* THINGS TO DO *
• a. Condense the paragraph beginning "Last month, the European Parliament passed" in the article on the European Parliament delegation to Taiwan, keeping its main facts.
• b. In the article on the European Parliament delegation to Taiwan, reproduce everything from "Meanwhile, China’s Ministry" down to "perceptions toward Beijing.", changing "daily briefing" to "regular press conference".
• c. According to the article on the European Parliament delegation to Taiwan, how many lawmakers met with Taiwanese President Tsai Ing-wen?
--- Begin READING PASSAGE ---
An European Parliament delegation announced its support for Taiwan and pledged to step up cooperation with the self-ruled island

Amid growing tensions with China, a European Parliament delegation has announced its support for Taiwan and pledged to step up cooperation with the self-ruled island, which is also claimed by China.

The head of a European Parliament delegation which is on its first official visit to Taiwan said that it’s ‘high time’ for the European Union to step up cooperation with Taiwan.

“Europe is standing with you, by you, in the defence of freedom and the defence of rule of law and human dignity.”

The thirteen lawmakers from the EU Parliament’s committee on foreign interference in democratic processes met with Taiwanese President Tsai Ing-wen on the second day of their three-day visit.

“We came here with a very simple, very clear message. You are not alone,” said Raphael Glucksmann, the French chair of the committee. “It is high time for the European Union to step up its cooperation with Taiwan,” she said.

Tsai kept her welcome remarks short, calling the visit “highly significant” and saying Taiwan was willing to share its experience in combating disinformation and that it wants to build a “democratic alliance” against disinformation.

Last month, the European Parliament passed a resolution calling for the body to “intensify EU-Taiwan political relations.” The non-binding resolution also called for changing the name of the representative office in Taiwan to the European Union Office in Taiwan, and to establish a bilateral investment agreement with the island.

Meanwhile, China’s Ministry of Foreign Affairs spoke out against the visit, saying it “urges the European side to correct its mistakes and not to send any wrong signals to the separatist forces of Taiwan independence, so as to avoid serious impact on China-EU relations.”

Ministry spokesperson Wang Wenbin said at a daily briefing that “the fact that Taiwan is part of China cannot be changed.” The visit comes amid growing support among Western countries for the democratic island, which China claims as part of its territory to be annexed by force if necessary, and rising negative perceptions toward Beijing.

China has sent an increasing number of fighter jets toward the island in a prolonged campaign of military harassment since at least last year when Taiwan began publicly releasing the data.
--- End READING PASSAGE ---
--- Begin DATASET CONTENT ---
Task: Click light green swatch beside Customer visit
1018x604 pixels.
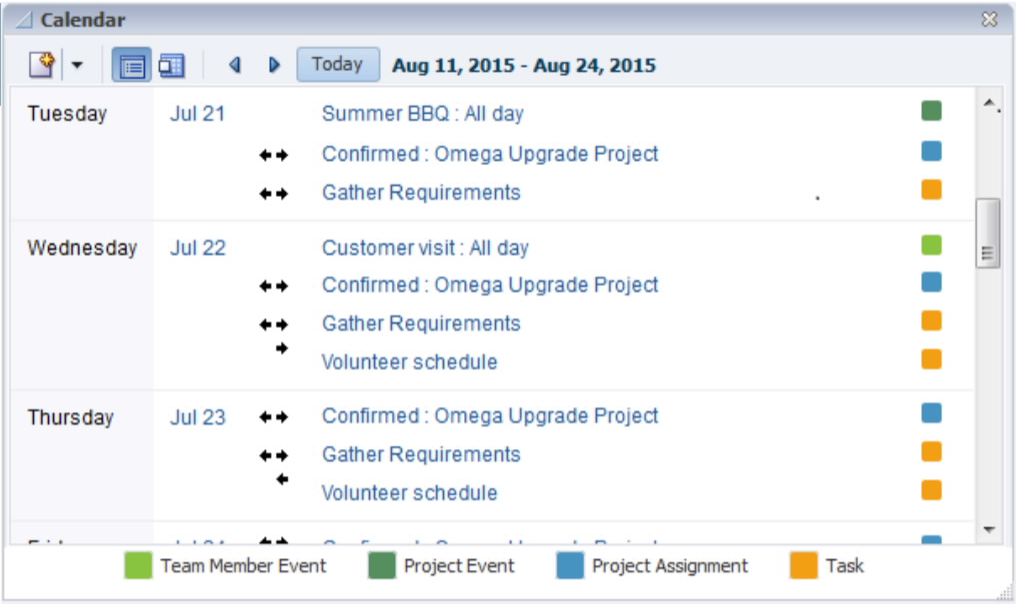Action: 931,245
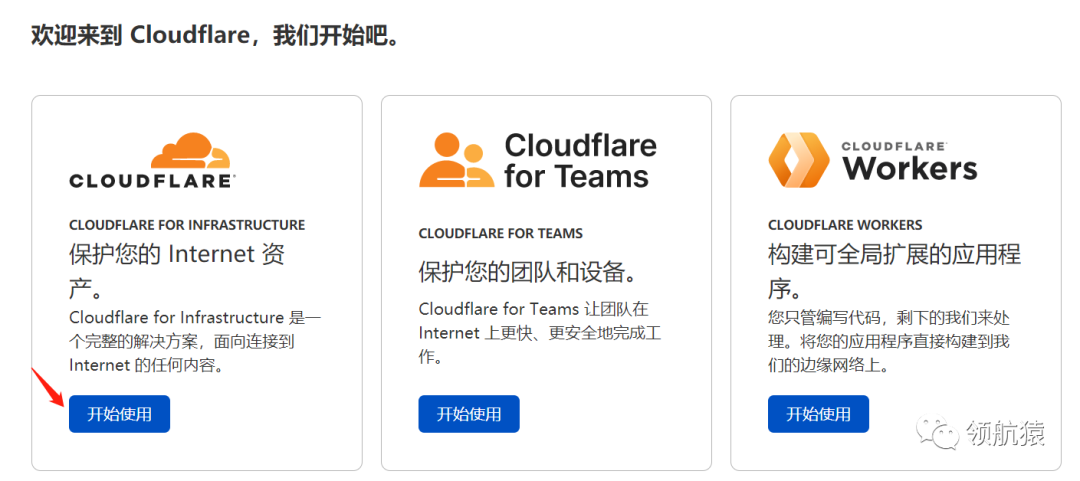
--- End DATASET CONTENT ---
* THE REPLIES *
• a. Last month, the European Parliament passed a non-binding resolution calling for stronger EU-Taiwan political relations. It also called for renaming the representative office in Taiwan as the European Union Office in Taiwan and for a bilateral investment agreement with the island.

• b.
Meanwhile, China’s Ministry of Foreign Affairs spoke out against the visit, saying it “urges the European side to correct its mistakes and not to send any wrong signals to the separatist forces of Taiwan independence, so as to avoid serious impact on China-EU relations.”

Ministry spokesperson Wang Wenbin said at a regular press conference that “the fact that Taiwan is part of China cannot be changed.” The visit comes amid growing support among Western countries for the democratic island, which China claims as part of its territory to be annexed by force if necessary, and rising negative perceptions toward Beijing.

• c. Thirteen lawmakers.